There are truths that God has revealed plainly. We don't have to go to heaven to bring them down across the sea to bring over. We can't excuse ourselves from obedience by saying, well, this is too mysterious.
I got the mind of God is too inaccessible. No, it isn't. The parts he wants you to know he's made very accessible.
And that is perhaps the idea. Also, in verse twenty nine, I sometimes wondered about Deuteronomy twenty nine, twenty nine, because it falls at the end of a very disturbing picture of Israel being scattered throughout the nations under the judgment of God. And it kind of leaves the question unanswered.
Well, what about after that? Will they ever come back to God? And of course, there's been speculation about that as well. The narrative kind of leaves off with them being scattered and judged. And the question obviously would arise, well, is that the end for them? Is there anything more? Will they ever come back to God? And in answer, I would say that's a secret.
God knows the secret things belong to God. We don't have to speculate about things God hasn't really told us, but we do know what we're supposed to do right now. It's a little bit like when in the end of the Gospel of John in chapter twenty one, Peter and Jesus are having a conversation as they walk along the beach.
And Peter is told by Jesus, you know, well, when you're old, they're going to take you where you don't want to go. They'll bind you, you'll stretch your hands out. And he's basically telling Peter he's going to be crucified.

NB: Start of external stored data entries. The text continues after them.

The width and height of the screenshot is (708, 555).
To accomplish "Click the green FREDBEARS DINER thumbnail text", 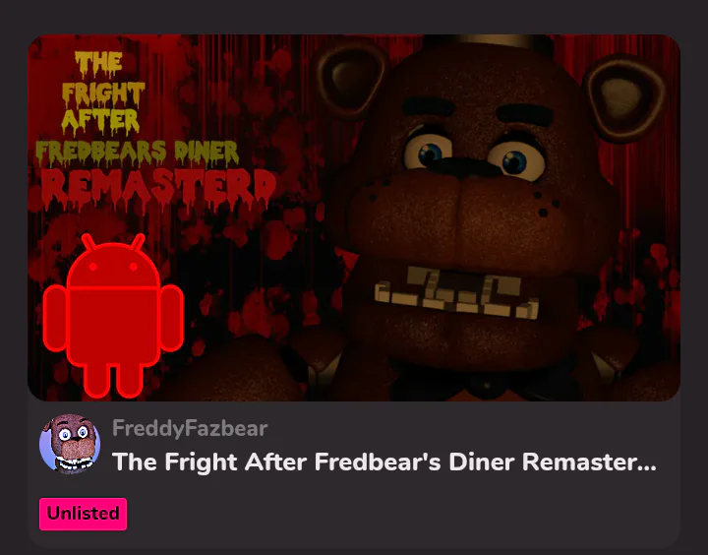I will point(137,153).
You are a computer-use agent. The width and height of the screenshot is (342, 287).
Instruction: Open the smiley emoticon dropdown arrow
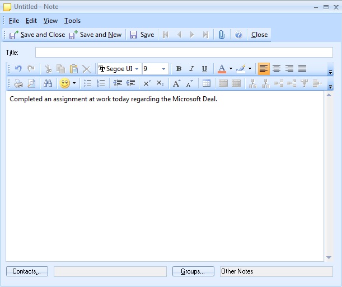coord(74,84)
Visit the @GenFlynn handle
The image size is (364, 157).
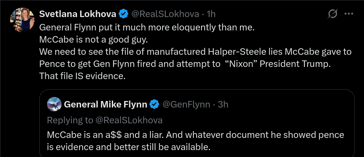click(x=186, y=105)
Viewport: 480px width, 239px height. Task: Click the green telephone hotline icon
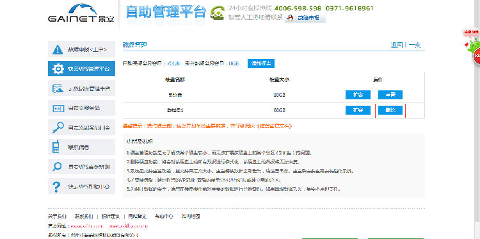click(x=218, y=12)
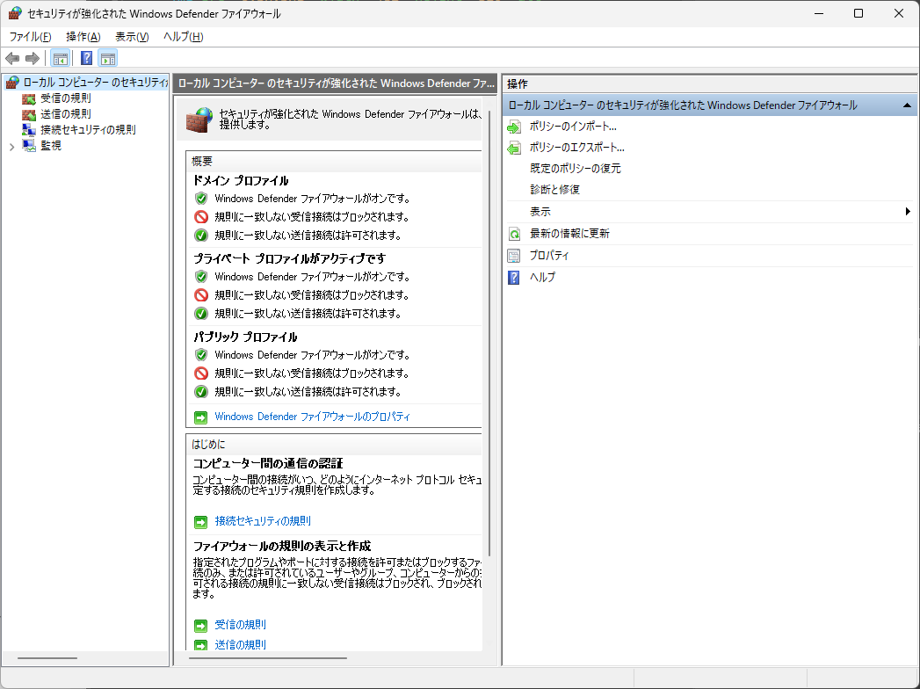
Task: Click the blue Help toolbar icon
Action: (x=86, y=59)
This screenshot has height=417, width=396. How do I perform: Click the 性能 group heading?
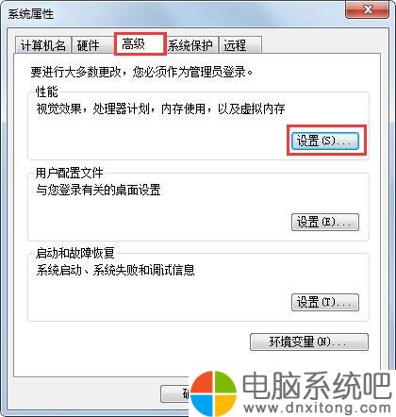(47, 92)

And Peter looks over his shoulder and sees John nearby and says, what about him, Lord? What's he going to do? And Jesus said, if it's my will that he remains until I come, what is that to you? You go and follow me. You do what I tell you to do. Don't worry about what's going to happen to other people or what, you know, what the future holds.
What the future holds that God knows that. That's what the future holds. That's God's knowledge.
That's God's to know. That's the secret things that aren't made known to us. But you don't have to worry about those.
What is that to you? You follow me. You do what I tell you to do and don't be too distracted by questions that are just matters of curiosity, which God has not made clear. I find that many Christians get distracted by theological questions that are really merely just matters of curiosity.
They're not urgent. They're not practical. They're just matters of curiosity.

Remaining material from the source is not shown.